Results: A total of 50 vials with a CSTD were collected during the 4-month study period. This included 18 different cytotoxic agents and 4 monoclonal antibodies. Two samples of 1 drug, carfilzomib, tested positive for microbial growth on day 8. Further testing suggested that these were false-positive findings, which were caused by a reaction of the drug to the growth media.

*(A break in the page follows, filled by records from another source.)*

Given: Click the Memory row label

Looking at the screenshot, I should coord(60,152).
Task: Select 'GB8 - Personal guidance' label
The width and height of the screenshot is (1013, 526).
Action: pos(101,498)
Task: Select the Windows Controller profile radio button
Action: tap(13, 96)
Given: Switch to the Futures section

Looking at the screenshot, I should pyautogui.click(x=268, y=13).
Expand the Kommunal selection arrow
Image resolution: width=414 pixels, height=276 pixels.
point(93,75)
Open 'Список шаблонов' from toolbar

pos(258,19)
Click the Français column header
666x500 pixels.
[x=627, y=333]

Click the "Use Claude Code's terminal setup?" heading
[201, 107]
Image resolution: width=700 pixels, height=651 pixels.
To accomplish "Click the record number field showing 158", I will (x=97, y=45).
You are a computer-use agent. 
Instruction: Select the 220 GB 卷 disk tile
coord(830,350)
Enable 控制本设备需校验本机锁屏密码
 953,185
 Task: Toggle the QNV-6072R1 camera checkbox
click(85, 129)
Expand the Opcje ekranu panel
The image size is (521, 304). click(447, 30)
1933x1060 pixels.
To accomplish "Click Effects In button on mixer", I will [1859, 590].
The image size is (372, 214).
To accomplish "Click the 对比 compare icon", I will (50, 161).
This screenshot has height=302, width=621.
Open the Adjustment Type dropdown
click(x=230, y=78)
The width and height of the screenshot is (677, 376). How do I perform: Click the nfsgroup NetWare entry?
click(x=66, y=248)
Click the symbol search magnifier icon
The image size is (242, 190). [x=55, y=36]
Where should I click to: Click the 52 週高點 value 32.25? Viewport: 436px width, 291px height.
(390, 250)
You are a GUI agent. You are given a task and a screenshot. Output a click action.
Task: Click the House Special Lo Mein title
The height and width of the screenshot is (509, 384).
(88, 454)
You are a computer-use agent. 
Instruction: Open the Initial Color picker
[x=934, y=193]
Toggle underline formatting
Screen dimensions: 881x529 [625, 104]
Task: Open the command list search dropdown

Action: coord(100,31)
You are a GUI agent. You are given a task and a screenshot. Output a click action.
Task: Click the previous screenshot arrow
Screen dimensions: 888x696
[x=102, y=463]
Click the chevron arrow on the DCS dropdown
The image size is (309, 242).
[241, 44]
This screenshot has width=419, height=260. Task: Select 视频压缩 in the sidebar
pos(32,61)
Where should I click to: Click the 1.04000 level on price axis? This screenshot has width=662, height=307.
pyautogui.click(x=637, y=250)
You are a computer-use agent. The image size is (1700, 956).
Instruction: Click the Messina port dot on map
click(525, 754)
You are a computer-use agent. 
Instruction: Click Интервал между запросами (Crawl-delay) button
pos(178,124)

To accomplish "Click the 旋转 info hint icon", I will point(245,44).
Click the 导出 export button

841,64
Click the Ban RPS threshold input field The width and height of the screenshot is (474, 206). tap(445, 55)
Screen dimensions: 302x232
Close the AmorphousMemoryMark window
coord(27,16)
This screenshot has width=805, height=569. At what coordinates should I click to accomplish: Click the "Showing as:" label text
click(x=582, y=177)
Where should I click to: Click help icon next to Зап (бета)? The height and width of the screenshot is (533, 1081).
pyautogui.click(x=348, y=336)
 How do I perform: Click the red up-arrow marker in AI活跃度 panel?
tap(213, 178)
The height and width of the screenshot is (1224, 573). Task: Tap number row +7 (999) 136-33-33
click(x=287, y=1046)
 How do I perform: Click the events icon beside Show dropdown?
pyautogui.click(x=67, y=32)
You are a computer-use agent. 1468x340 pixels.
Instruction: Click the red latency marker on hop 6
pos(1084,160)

Conclusion: Our findings show that when compounding hazardous medicines, the use of a CSTD, such as the PhaSeal system, can maintain sterility in nonpreserved single-use vials for 7 days, and extend their beyond-use date for a minimum of 15 days.

J Hematol Oncol Pharm.
2019;9(1):40-44
Disclosures are at end of text

The use of a closed-system transfer device (CSTD) has been accepted as a standard of practice to minimize exposure to harmful materials when compounding hazardous medications.1 Several reports indicate that CSTDs also preserve the sterility of unpreserved (ie, single-use) medication vials for up to 1 week.2-5 Taking advantage of prolonged sterility of nonpreserved vials with an appropriate CSTD attached offers the possibility of significant cost-savings through reduced drug waste.5,6

The cost of healthcare continues to rise in the United States; healthcare costs were estimated to be more than $3 trillion in 2016, and pharmaceuticals are estimated to account for approximately 10% (>$300 billion) of the total cost of healthcare.7 In 2017, the global cost of oncology-related medications was approximately $133 billion and approximately $50 billion in the United States. Over the next 5 years, the cost of oncology medications in the United States is anticipated to increase to approximately $100 billion.8

Between 2012 and 2013, the US Food and Drug Administration (FDA) reported a shortage of 12 parenteral antineoplastic drugs.9 Although the number of injectable antineoplastic drug shortages was reduced to 4 at the time this article was written, shortages of appropriate medications continue to be a problem.9 Such shortages adversely affect the selection of appropriate therapy, research study design, and patient care.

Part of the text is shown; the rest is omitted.